6. Pemohon: Ferry Joko Yuliantono SE AK. Putusan MK: Tidak dapat diterima.
7. Pemohon: H. Bustami Zainudin S.pd., M.H, H. Fachrul Razi, M.I.P. Putusan MK: Tidak dapat diterima
8. Pemohon: Gatot Nurmantyo. Putusan MK: Tidak dapat diterima
9. Jaya Suprana, hasilnya tidak diterima.
10. Partai Ummat. MK menyatakan tidak dapat menerima.
11. Rizal Ramli. MK menyatakan tidak menerima permohonan itu.
Dari berbagai putusan di atas, hanya ada dua hakim MK yang menilai presidential threshold harusnya dihapuskan yaitu Saldi Isra dan Suhartoyo.
Apakah frasa tersebut dapat dibenarkan sebagai sebuah open legal policy?
"Kebijakan hukum terbuka adalah sesuatu yang dapat dibenarkan sepanjang tidak melanggar moralitas, rasionalitas, dan ketidakadilan yang intolerable. Memaknai moralitas dalam perumusan norma hukum dapat dilacak dengan alat ukur yang sangat sederhana, yaitu seberapa besar pembentuk undang-undang memiliki impitan kepentingan (conflict of interest) dengan norma atau undang-undang itu sendiri," beber Saldi.[br]
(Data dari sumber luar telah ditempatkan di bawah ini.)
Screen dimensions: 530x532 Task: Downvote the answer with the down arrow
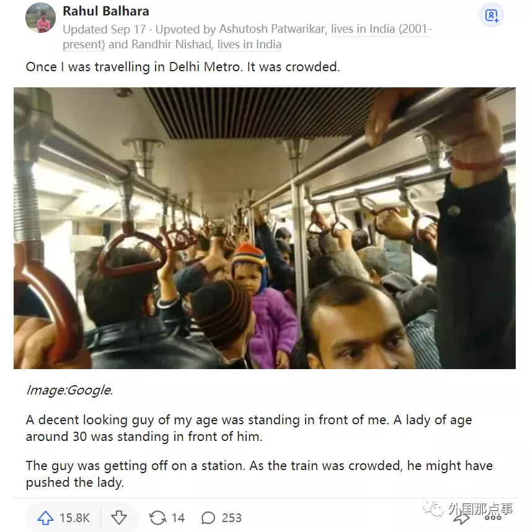pyautogui.click(x=119, y=518)
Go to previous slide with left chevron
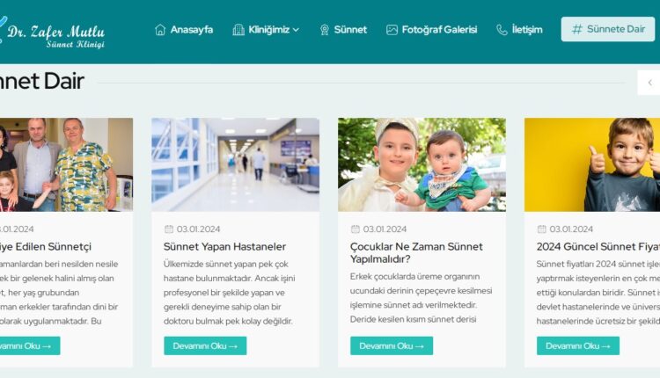The height and width of the screenshot is (378, 660). click(650, 83)
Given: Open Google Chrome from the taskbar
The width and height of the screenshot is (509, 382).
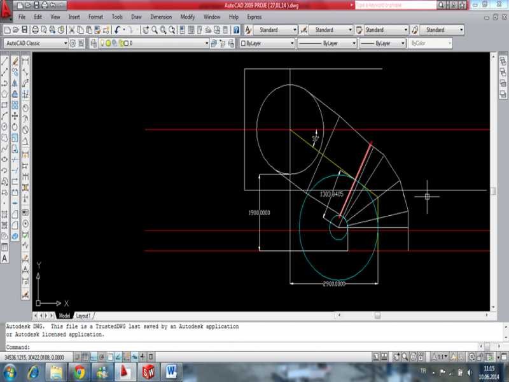Looking at the screenshot, I should [x=80, y=371].
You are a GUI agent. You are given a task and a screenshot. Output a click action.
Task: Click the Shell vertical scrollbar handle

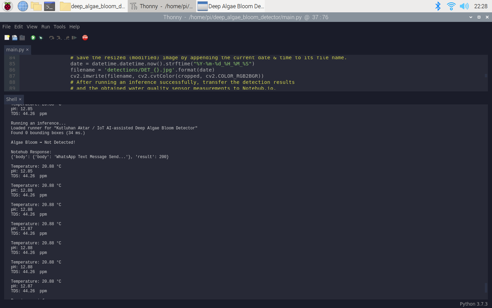click(x=486, y=287)
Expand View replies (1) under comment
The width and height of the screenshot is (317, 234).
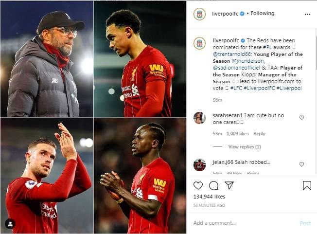245,146
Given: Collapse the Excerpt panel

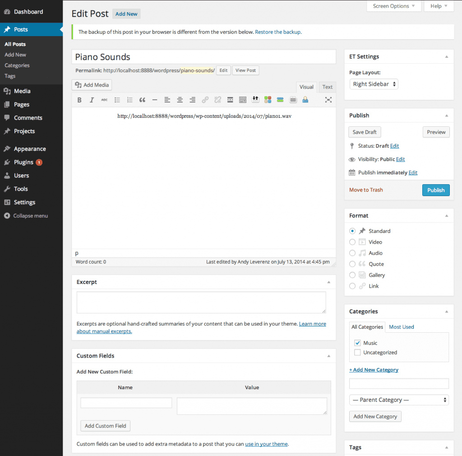Looking at the screenshot, I should (x=329, y=282).
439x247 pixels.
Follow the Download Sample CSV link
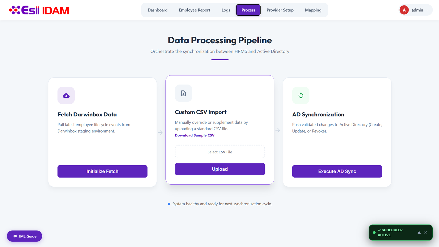(195, 135)
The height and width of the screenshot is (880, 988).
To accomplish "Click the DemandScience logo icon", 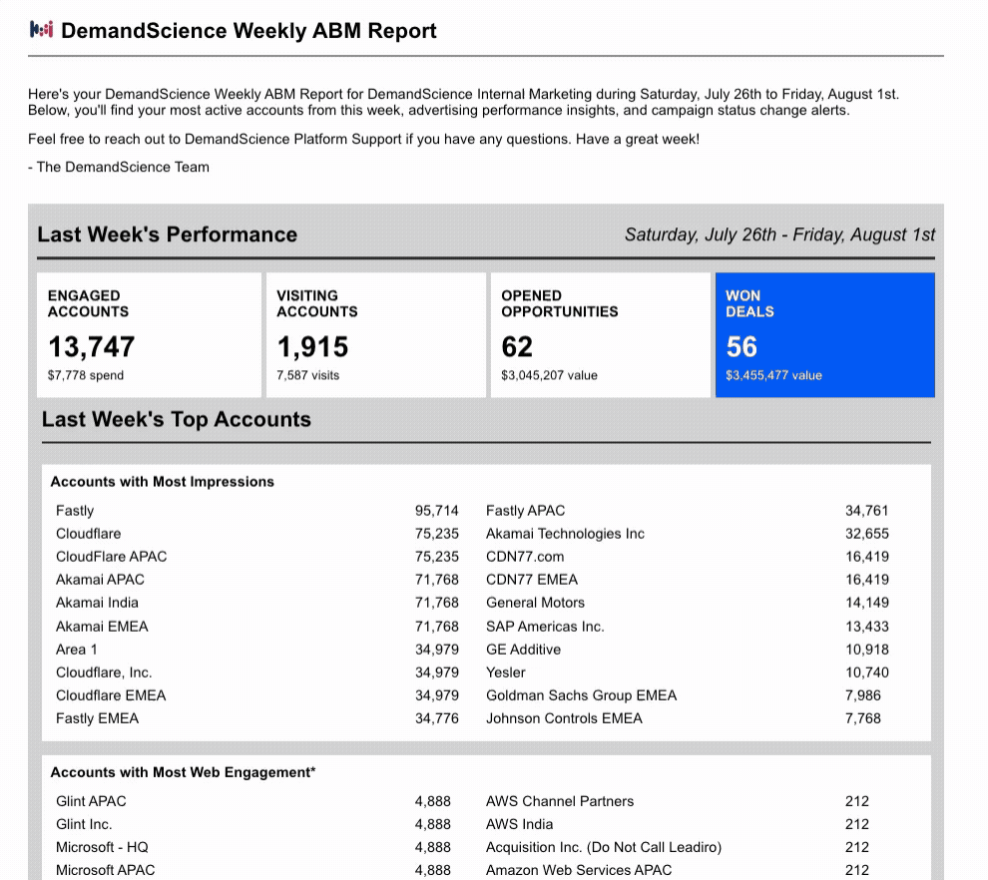I will tap(42, 30).
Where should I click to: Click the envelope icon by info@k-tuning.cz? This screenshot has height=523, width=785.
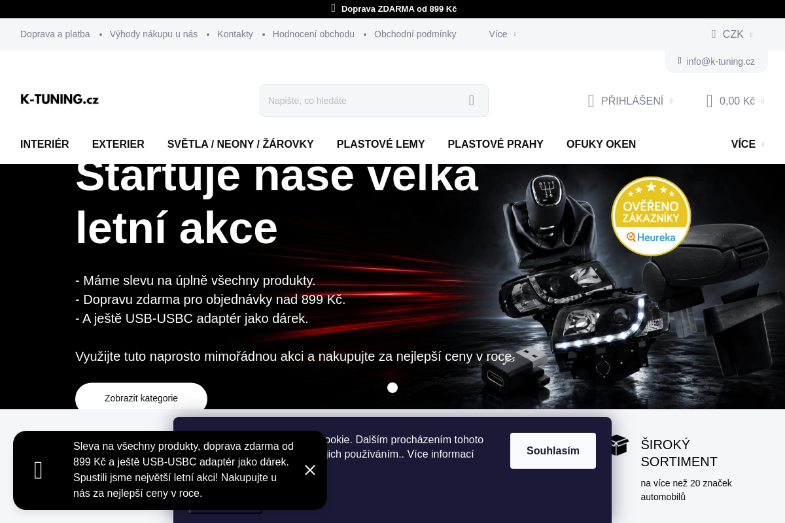(x=680, y=61)
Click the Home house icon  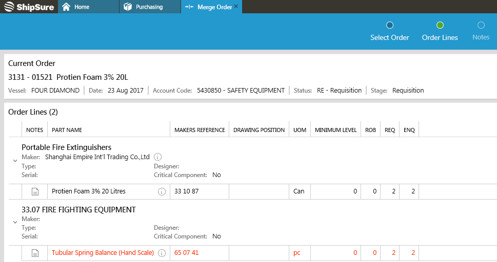(x=66, y=7)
Bagaimana mungkin, kata Saldi, menilai kehadiran norma Pasal 222 UU Pemilu jika ia sengaja dirancang untuk menguntungkan kekuatan-kekuatan politik yang menyusun norma itu sendiri, dan di sisi lain merugikan secara nyata kekuatan politik yang tidak ikut dalam merumuskan norma Pasal 222 UU Pemilu tersebut.
"Sementara itu, rasionalitas adalah menggunakan dasar argumentasi untuk menemukan kebenaran," ucap Saldi.
Beda Saldi Isra, beda hakim konstitusi Arief Hidayat. Ia menyatakan angka presidential threshold adalah hak parpol di Senayan untuk menentukan. Bila MK menentukan angka prosentasenya, maka bisa saja parpol lain yang tidak setuju akan menggugat juga ke MK.
"Kenapa angka yang open legal policy itu harus Mahkamah menentukan? Ini sebetulnya lebih tepat ke legislative review," kata Arief.
Menurut Arief, bila permohonan itu dikabulkan, maka membuka peluang parpol lain menggugat serupa.
"Sekarang coba kita bayangkan, kalau Mahkamah nanti menyetujui Petitum Permohonan ini yang open legal policy dikatakan itu konstitusionalnya dari angka 7% sampai 9%. Kemudian, ada permohonan lagi yang menyangkut partai politik seperti PKS mengajukan ke sini mengatakan 'Konstitusionalitas angka open legal policy itu 25% sampai 40%'. Lah, kalau kita sudah pernah memutus itu, menetapkan 7%, 8% itu konstitusional, yang namanya open legal policy partai yang lain mengajukan 25% sampai 40%, ya, kita juga harus bisa mengubah itu," ujar Arief Hidayat.(detikcom/c)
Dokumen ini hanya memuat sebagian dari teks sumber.